His current research focuses on lung cancer – specifically, integrating biomarkers into lung cancer screening to get a better handle on risk and using deep learning technologies to help triage and manage pulmonary nodules detected in the screening process. “I believe screening is the next frontier in reducing lung cancer morbidity and mortality for Canadians,” he says, adding that “artificial intelligence [AI] has the potential to detect lung cancer at an earlier stage, which has obvious downstream benefits for patients.” By the same token, AI can help mitigate human resource bottlenecks, such as the projected shortage of radiologists in Canada.
“Screening is the next frontier in reducing lung cancer morbidity and mortality, and AI has the potential to detect lung cancer at an earlier stage.”
Also exciting to Matt is how real-world data can answer important questions about cancer and thereby improve patient outcomes. “Real-world data is about using data from previous patients – which therapy was used, and when, to produce the best outcomes – to ensure current patients are getting the right treatment at the right time,” he explains.
THE BIG QUESTIONS
Why cancer? “With the population getting older, cancer is affecting more and more Canadians,” says Matt, who has been working in cancer research for 10 years. And why AI? Matt’s interest took root during his doctoral training, when he used radiomics – a rapidly evolving field of research concerned with the extraction of data from medical images – to help detect lung malignancies. “Medical imaging and radiology have the potential to benefit immensely from the introduction of AI decision-support tools,” he notes. “Embracing these tools helps us find cancers as early as possible and minimize its impact on Canadians.”

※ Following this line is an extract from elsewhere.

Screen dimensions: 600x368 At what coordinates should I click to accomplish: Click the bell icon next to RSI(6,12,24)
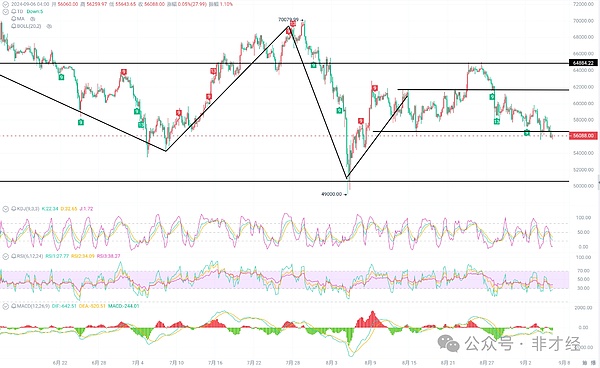[14, 256]
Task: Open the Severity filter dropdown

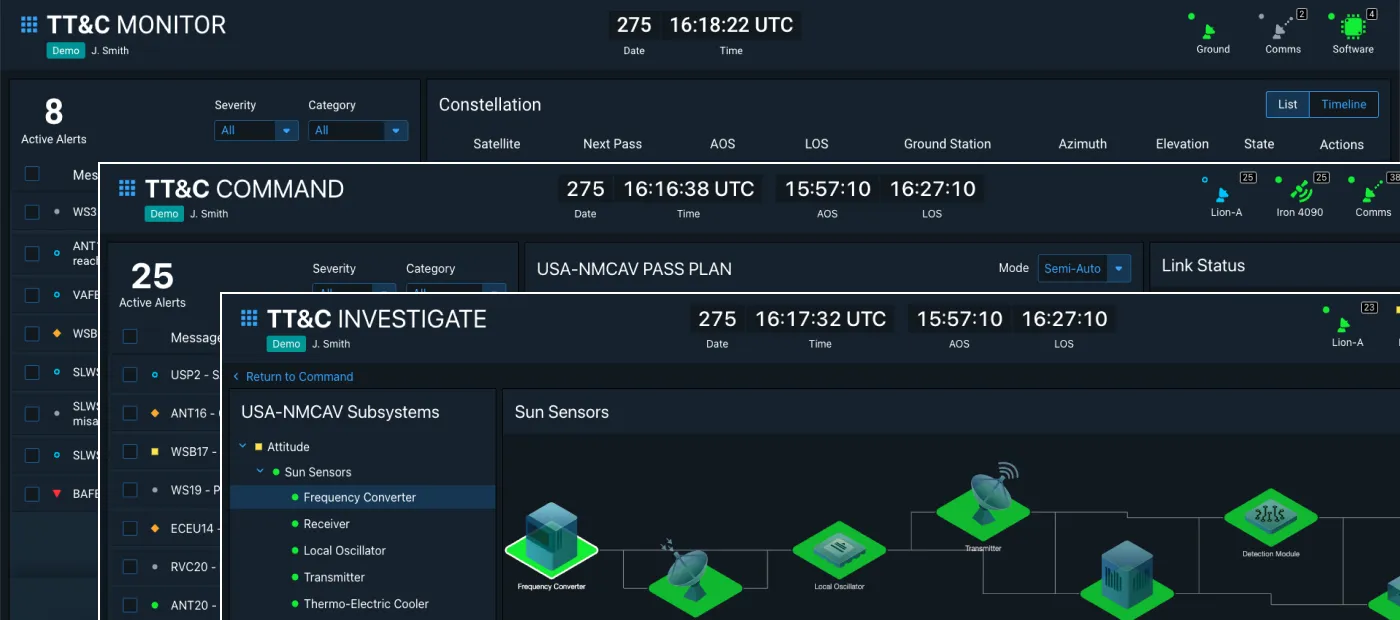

Matt takes special pride in his work to identify high-risk individuals who don’t meet standard eligibility criteria for lung cancer screening, such as non-smokers and light smokers, and in developing tools to manage pulmonary findings detected by screening programs. While working on his doctorate, he led a large multi-centre study that used images from international lung cancer screening programs to develop a radiomics-based model for assessing the risk of malignancy in screen-detected lung nodules. The work culminated in a 2024 publication in the internationally respected Thorax journal.
While applauding the fact that several provinces in Canada are piloting lung cancer screening, Matt recognizes the challenge in implementing and optimizing such programs. The success of his radiomics-based model in predicting lung cancer leads him to “hope it will be used to identify lung cancers as early as possible all, while minimizing excessive diagnostic work-ups.”
As for those who worry about AI “taking over,” Matt insists that the human aspect of medicine is not going away. He sees AI as a tool serving humans, rather than the converse. “If computational tools can help improve the shared decision-making between patients and physicians while optimizing patient outcomes and saving healthcare resources, it would be a shame not to use them.”